Many use cases will require the need for {doc}`custom images</how_to/building_images>`, which are based on one of our core docker images. We recommend basing your images from a rolling tagged image. Kasm admins can create a "staging" Workspace for testing new image updates, prior to updating production Workspaces. We recommend using automated {doc}`CI/CD</how_to/image_maintenance>` pipelines, to create the custom images, and to perform automated scans of the resulting images. 

## Authentication
In order to meet general requirements under the [Application Security and Development Security STIGs](https://www.stigviewer.com/stig/application_security_and_development/), you must use an external identity provider for authentication.
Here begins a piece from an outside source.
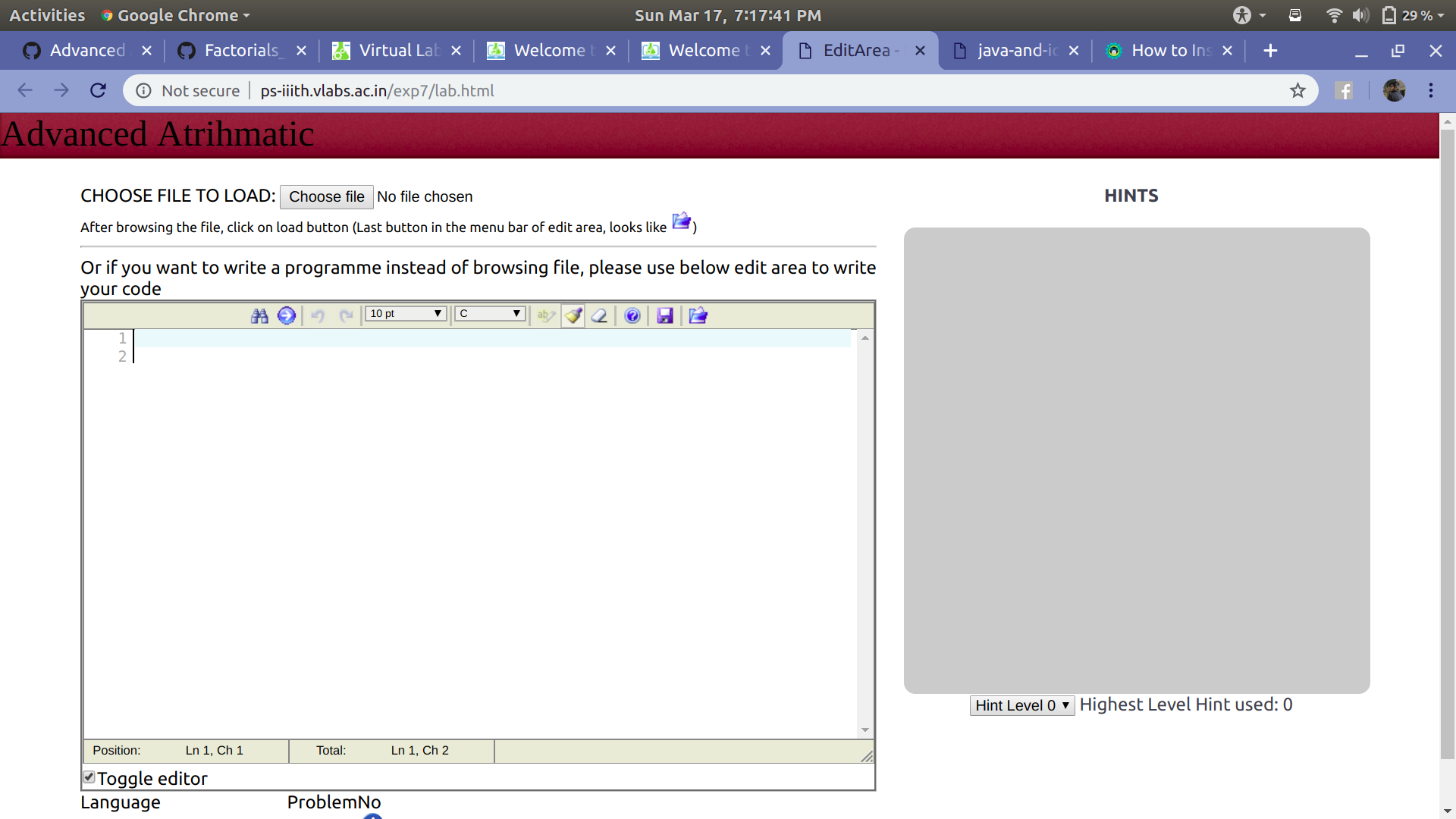
Task: Click the undo arrow in editor toolbar
Action: 318,315
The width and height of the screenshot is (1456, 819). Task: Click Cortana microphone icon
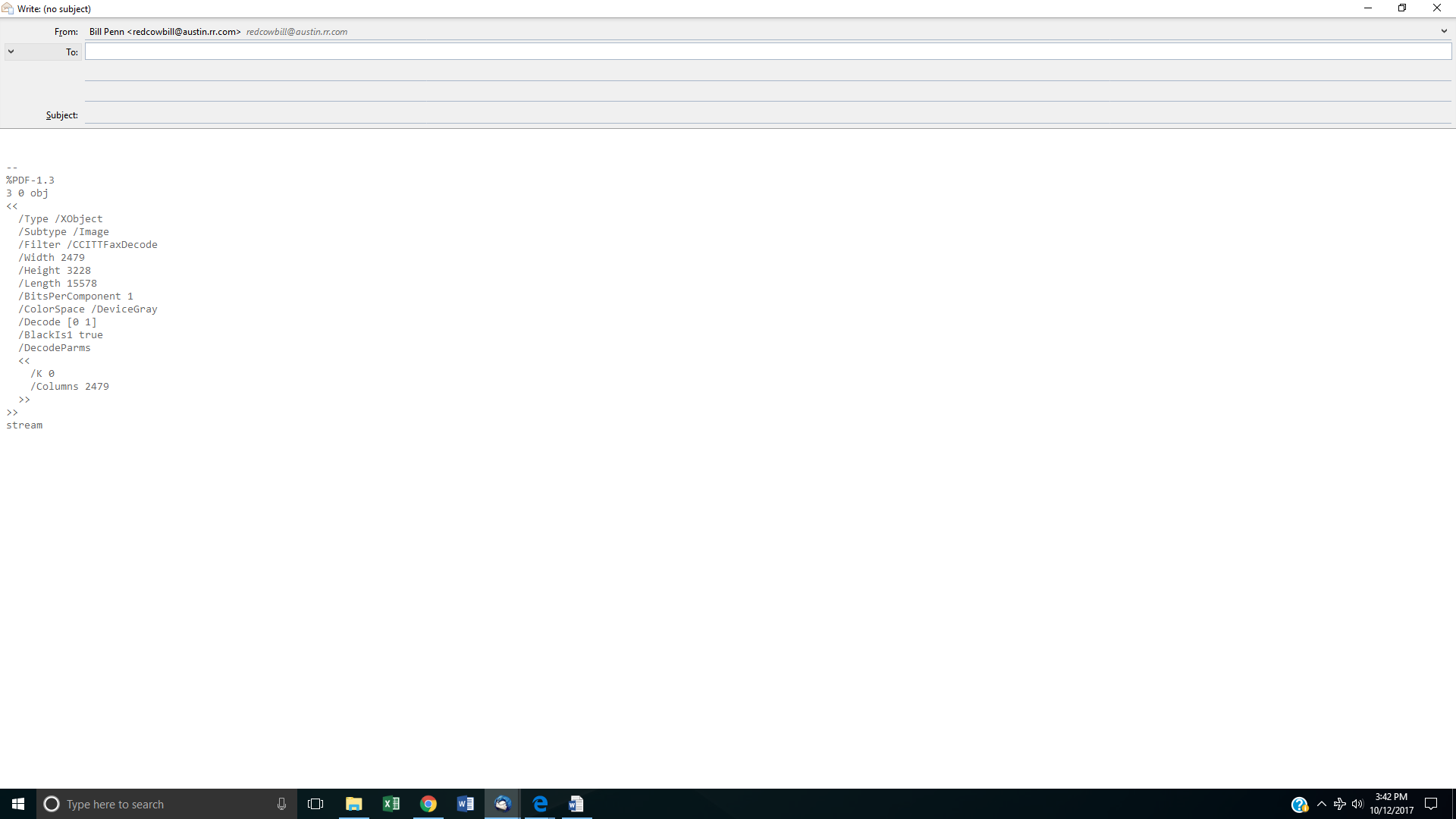[281, 804]
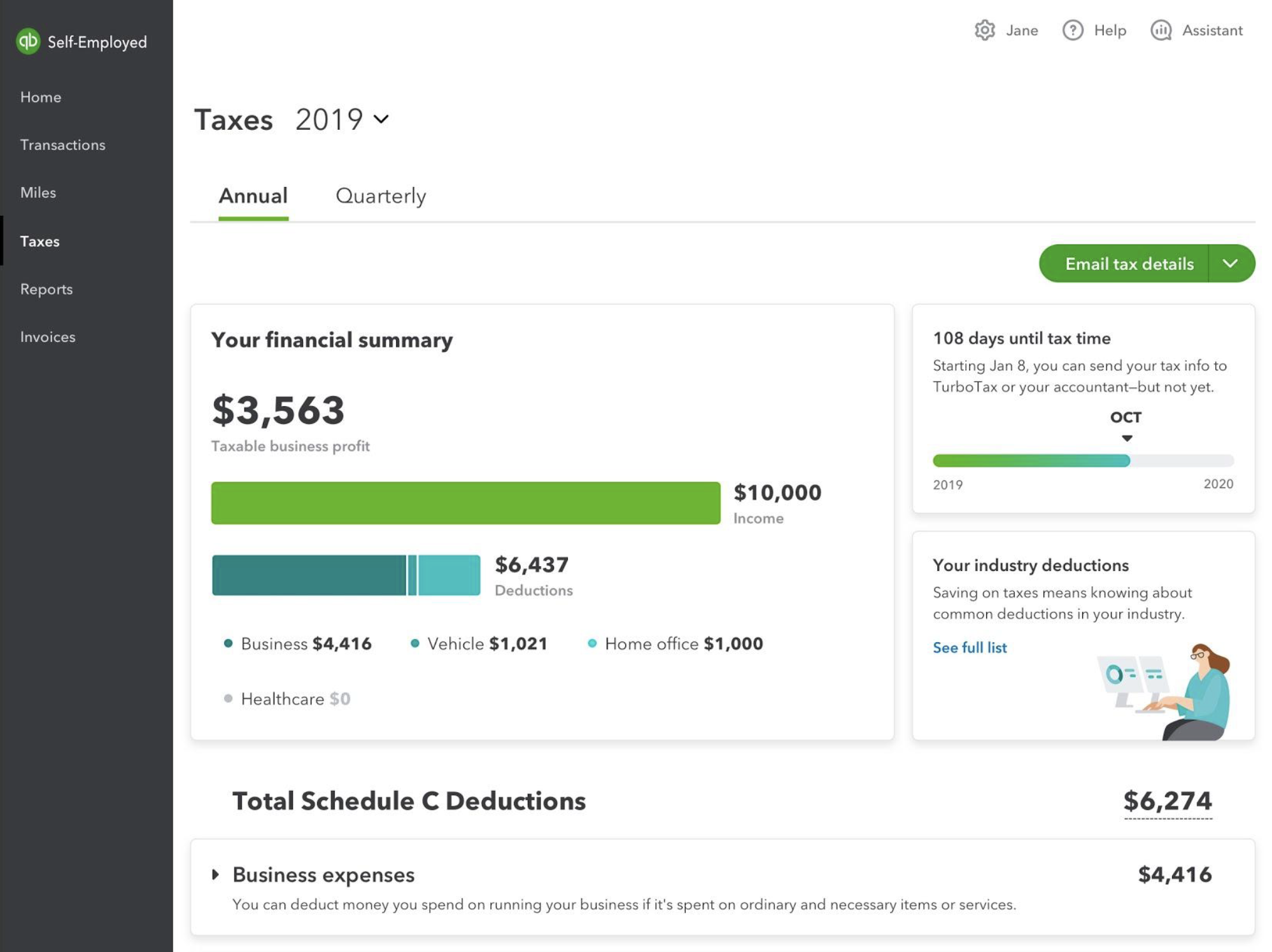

Kasm supports {doc}`LDAP</guide/ldap>`, {doc}`SAML</guide/saml_authentication>`, and {doc}`OIDC</guide/oidc>` for authentication providers.

The default local accounts will still be defined in Kasm. You should delete user@kasm.local in the Users table. Keeping the default admin@kasm.local would allow emergency access, should the external authentication provider be down. Kasm has built in MFA that can be used for local accounts and alerts could be established for login events for this user, with a central logging solution such as Splunk. Additionally, you could delete admin@kasm.local and create a different local account with a more obscure name that is not a known default username. These security controls can help mitigate the risk of leaving the default local account on the system. Check with your security team for guidance.